Every now and then I'll rekindle a load from the previous evening that I was too tired to finish, but not often enough to have much of an informed opinion. Always tasted fine. My guess would be that flakes fare better than ribbon. Not long back, somebody found a half-smoked pipe in a drawer from six months back and fired it up to find it smoked great! Don't remember what it was -- seems it was FVF.


----------



## piperdown (Jul 19, 2009)

This was stonehaven....hated to do it but wasn't sure.


----------



## The Mad Professor (Jul 13, 2011)

:lol: I have often pondered this myself. I often pack one the day before then forget to smoke it, but I've never lit a half-smoked, day-old bowl. Looks like I'll have to finish of more of those neglected bowls now I guess... :smoke2:


----------



## Herf N Turf (Dec 31, 2008)

Honestly, I don't know where the harm could be in just trying it, regardless of how long. I've come back to cigars after a lot longer spell than most would consider attempting and have been pleasantly surprised.

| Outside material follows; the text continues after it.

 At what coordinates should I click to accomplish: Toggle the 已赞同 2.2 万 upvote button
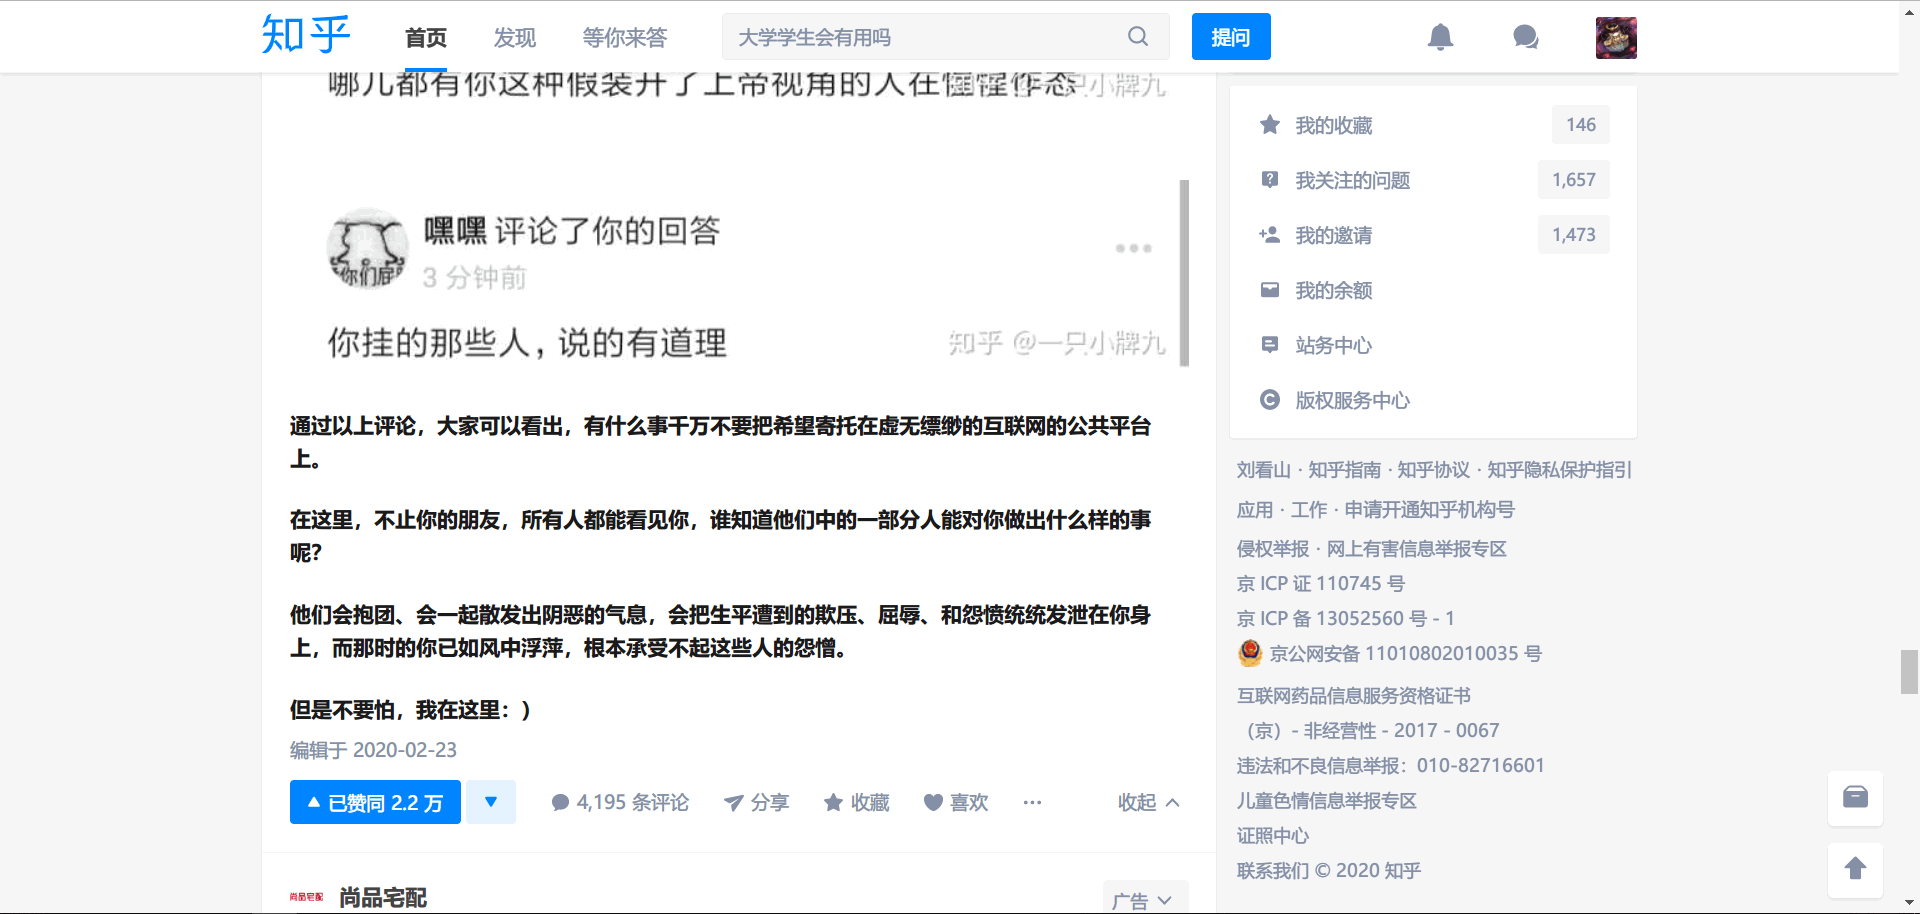pyautogui.click(x=375, y=802)
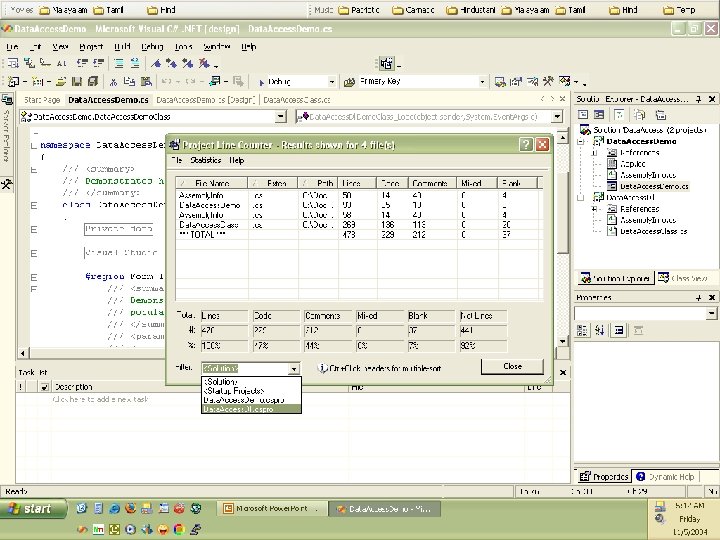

One thing I try to do, be it a pipe or cigar, is to do a little purge if I know I'm going to walk away from it with no strict time line for return. That way, if it does go out, I don't have any stale gasses trapped around the baccy. If I've done this, I can come back to a cigar 30hrs later, purge again, light and generally enjoy. In my experience, a pipe can go a LOT longer.


----------



## karatekyle (Nov 2, 2010)

Herf N Turf said:


> If I've done this, I can come back to a cigar 30hrs later, purge again, light and generally enjoy. In my experience, a pipe can go a LOT longer.


Shudder.

I can't relight a cigar if its cooled. A pipe, yes. But a cigar I have to smoke all in one go or toss it.


----------



## Herf N Turf (Dec 31, 2008)

karatekyle said:


> Shudder.
> 
> I can't relight a cigar if its cooled. A pipe, yes. But a cigar I have to smoke all in one go or toss it.


 Winston Churchill would have literally a dozen partially smoked cigars in every room in the house. He never knew which was which, or how old anything was. His butler and maid would go behind him and clean up, but often left the cigars.

My take on it is this, if you go back to a cigar expecting the same experience you had last night, you're going to be sorely disappointed. By nature, it's going to be different, but different doesn't mean bad.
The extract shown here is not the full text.